#### TEXT SEGMENT ####

Compilers 2: Compiling Backwards

Reading Time: 9 minutes

In May I took Dave Beazley’s week-long course on compilers. This is the second post in a series about that course. Here’s where you can see all the posts so far.

In the last post, we talked about how computers work—specifically, what happens under the hood when we issue them a command. That’s really the last step in the compilation-to-execution flow: executing an instruction on a machine. Before we continue, let’s envision that entire compilation-to-execution flow with this handy illustration from Crafting Interpreters (thank you, Bob):

Compiler Mountain

On the left is where our source code in our programming language goes in. On the right is where machine instructions come out—the kind we might run on the machines we dissected in the previous post.

In the middle, toward the apex of the mountain, you see “syntax tree.” That’s our base camp for this post. The syntax tree is a data model representation of the instructions contained in our source code. For example, suppose we have the following expression in Wabbit:

2 + 3 * 4;

This code comprises two binary operations: the operation that multiplies 3 and 4, and then the operation that adds together 2 and the result of the operation that multiplies 3 and 4. A data model might represent that set of instructions like this:

BinaryOperator('+', Integer('2'),
       BinaryOperator('*', Integer('3'), Integer('4')))

It’s called a syntax tree because it has a treelike structure with higher precedence (executed first) types, statements, and expressions nested inside lower precedence ones.

Terminology Break!

type – one of the primitive classifications of values in the source language. Examples: integer, float, or string.

statement – a code structure in the source language that has behavior but no return value. Example: a print statement.

expression – a code structure in the source language that has a return value. Example: a binary operation.

– Me, explaining the words I am using

Here’s an illustration of how the syntax tree might look for the line 2 + 3 * 4; that shows you the tree-like shape:

In this case, the multiplication operation happens before the addition operation, and interpretation of the operands happens even before that.

In other words, an interpreter could traverse this syntax tree by recursively interpreting the expressions. It would navigate to the bottom of the tree, interpret the integers 3 and 4 into the target instruction language, multiply those together in the target instruction language, then step out and interpret the integer 2, and finally add 2 to the result of the multiplication operation.

The process of getting from source code to a data model is called parsing. Our example demonstrates the result of a recursive descent parser, which translates source code into a syntax tree that allows recursive traversal at the interpretation step (there are other kinds of parsers, but we’ll leave that discussion for later).

####

◆ **WHAT TO WORK ON**
(1) Translate this sentence from the compilers post into Spanish: "The process of getting from source code to a data model is called parsing."
(2) Reproduce the passage of the compilers post that opens with the words containing "In other words, an" and closes with "discussion for later).", keeping every character unchanged.

#### DATASET EXCERPT ####

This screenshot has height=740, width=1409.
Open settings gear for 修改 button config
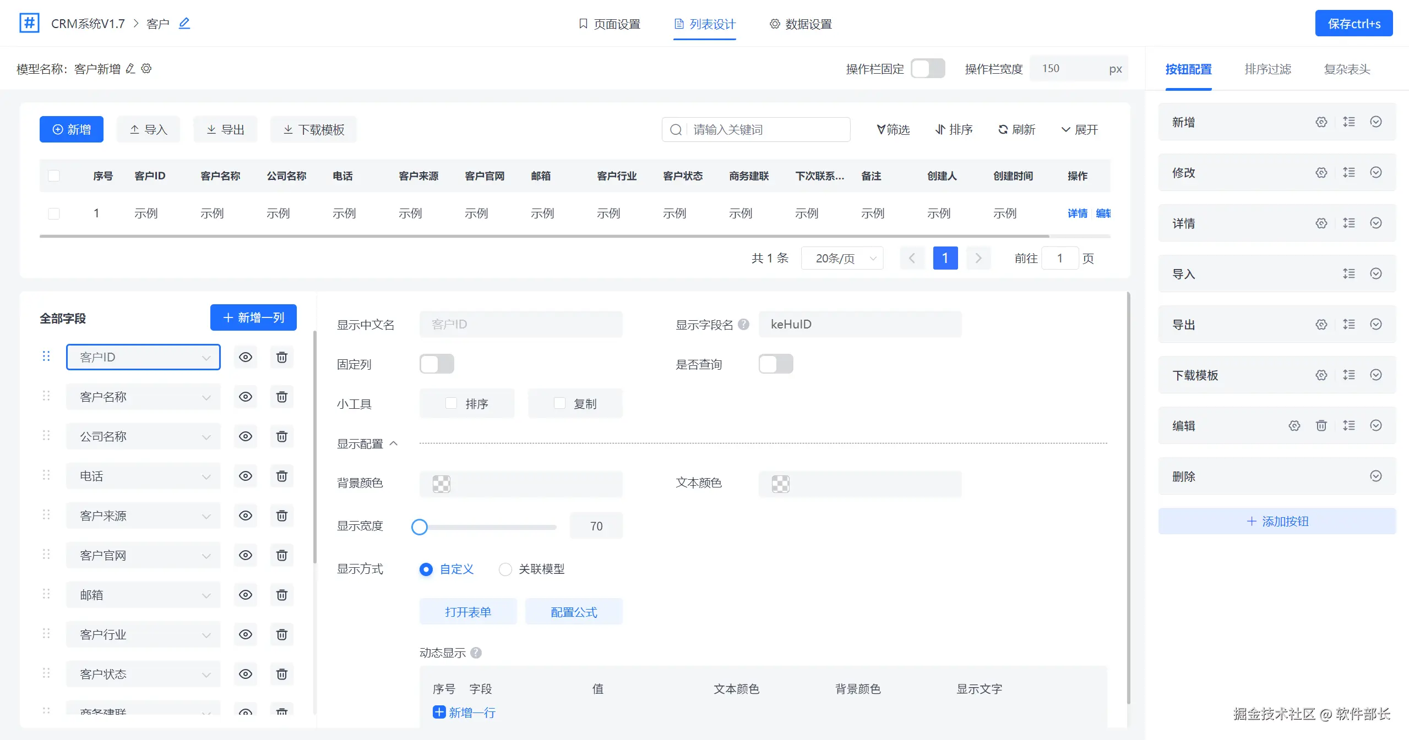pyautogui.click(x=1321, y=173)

####

◆ **COMPLETED EXERCISE**
(1) El proceso de pasar del código fuente a un modelo de datos se llama análisis sintáctico.

(2)
In other words, an interpreter could traverse this syntax tree by recursively interpreting the expressions. It would navigate to the bottom of the tree, interpret the integers 3 and 4 into the target instruction language, multiply those together in the target instruction language, then step out and interpret the integer 2, and finally add 2 to the result of the multiplication operation.

The process of getting from source code to a data model is called parsing. Our example demonstrates the result of a recursive descent parser, which translates source code into a syntax tree that allows recursive traversal at the interpretation step (there are other kinds of parsers, but we’ll leave that discussion for later).